Tzelem was founded in 2014 to organise Jewish clerical voices on social and economic justice issues in the United Kingdom. It is unique in its conception as a clerical, cross-communal, campaigning organisation. It is founded on the Jewish principle that people are all created b’tzelem Elokim – in the image of God. Tzelem seeks to continue the Jewish social activist tradition by taking action and providing a critique to the problems at the root of society, economy and treatment of the vulnerable.

As an activist organisation, Tzelem provides education and training for its rabbinic and cantorial members by bringing in outside speakers and their expertise. It also provides educational material for the wider community on issues of social and economic justice. Tzelem has access to skilled advisors who are experts in their field and guide the organisation in their campaigning and work with other organisations.

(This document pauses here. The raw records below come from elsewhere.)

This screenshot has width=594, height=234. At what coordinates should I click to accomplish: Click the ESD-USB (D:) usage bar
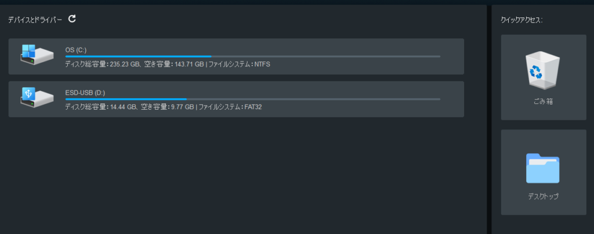coord(252,99)
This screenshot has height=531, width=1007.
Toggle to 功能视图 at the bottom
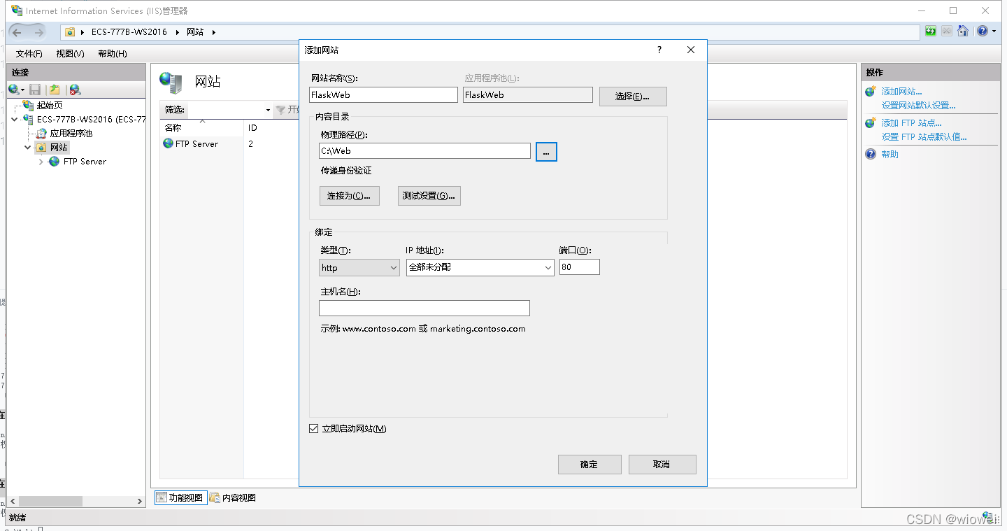click(180, 497)
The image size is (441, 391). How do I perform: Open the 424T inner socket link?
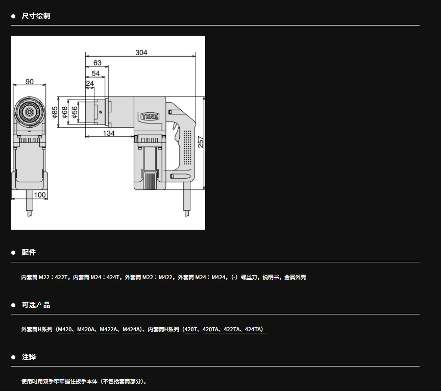pyautogui.click(x=113, y=278)
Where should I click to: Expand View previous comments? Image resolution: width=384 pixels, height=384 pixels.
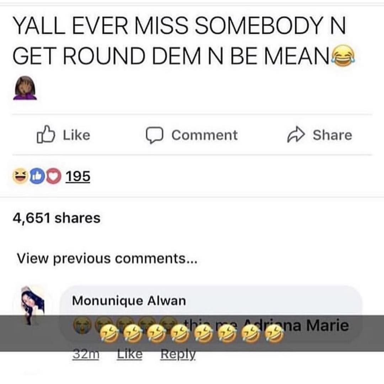point(107,258)
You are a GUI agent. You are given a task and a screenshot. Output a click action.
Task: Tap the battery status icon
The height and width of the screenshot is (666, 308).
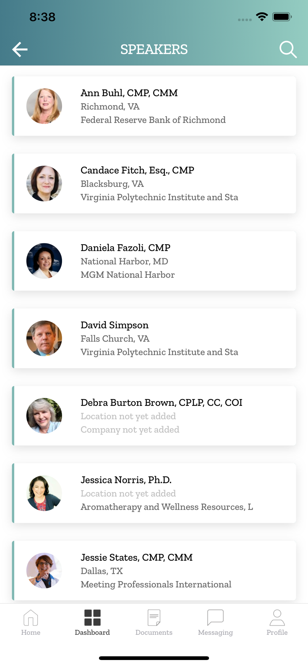(282, 17)
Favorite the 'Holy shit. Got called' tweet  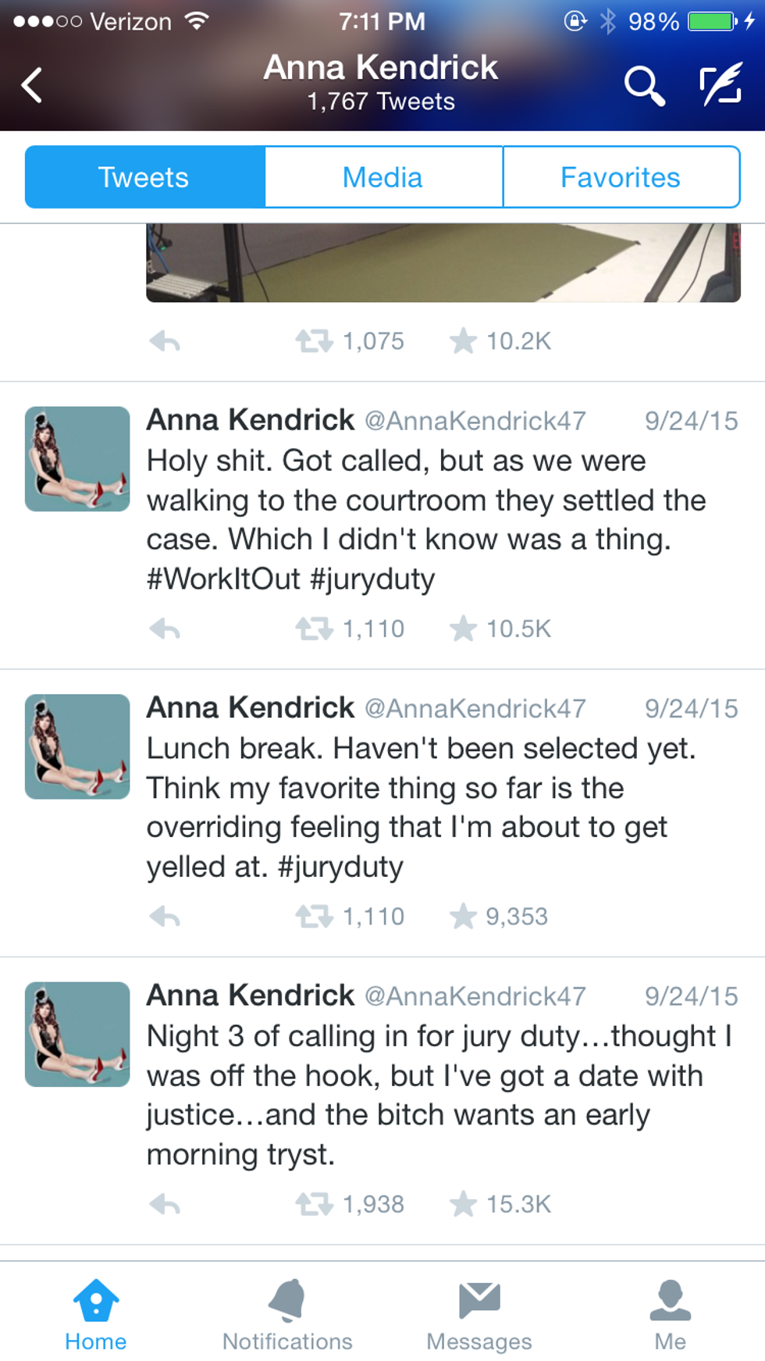(x=463, y=629)
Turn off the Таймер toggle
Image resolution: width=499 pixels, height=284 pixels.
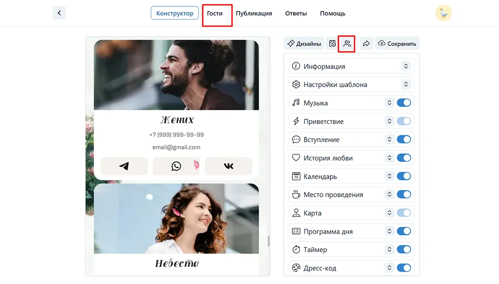point(404,250)
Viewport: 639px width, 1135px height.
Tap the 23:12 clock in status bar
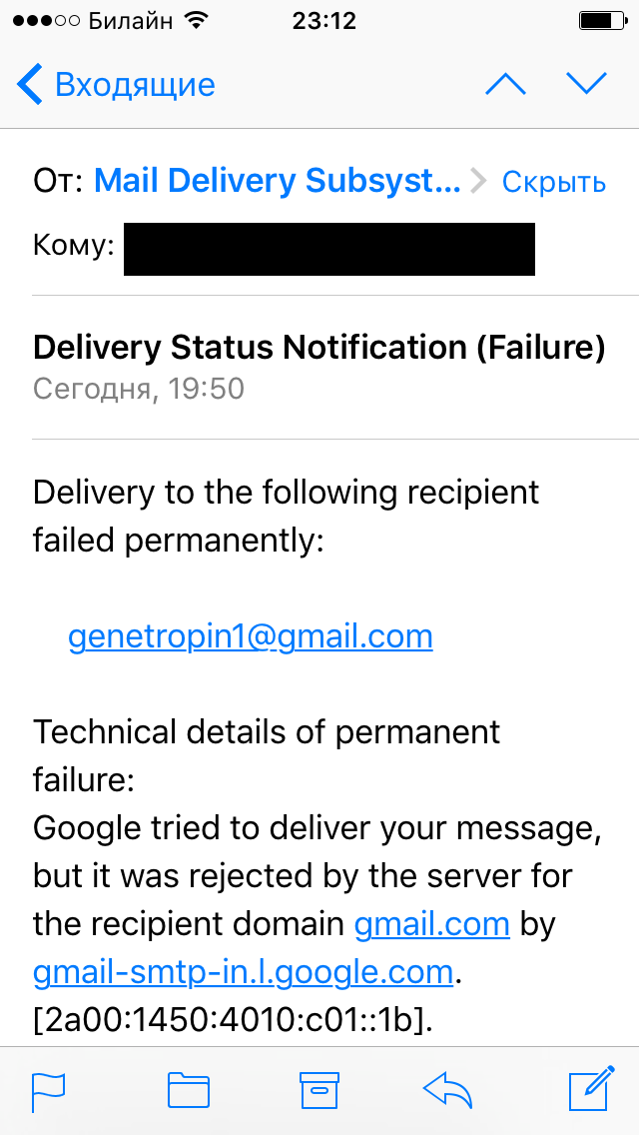click(x=324, y=21)
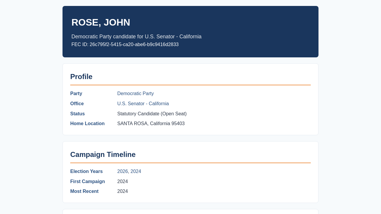Click the Party field label

[x=76, y=94]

Tzelem acts as a point of contact between clergy and provides a space for them to communicate, share resources, and join together in campaigns, actions, and other social justice activity. It acts as a virtual network allowing conversations and problem solving between Jewish clergy who would not otherwise have the opportunity to discuss these issues, with physical meetings as members see fit. It also provides support for congregations, if they so wish, in linking them with social justice initiatives and activists. It helps direct rabbis to useful resources and has a strong bank of such resources on issues of working towards social and economic justice.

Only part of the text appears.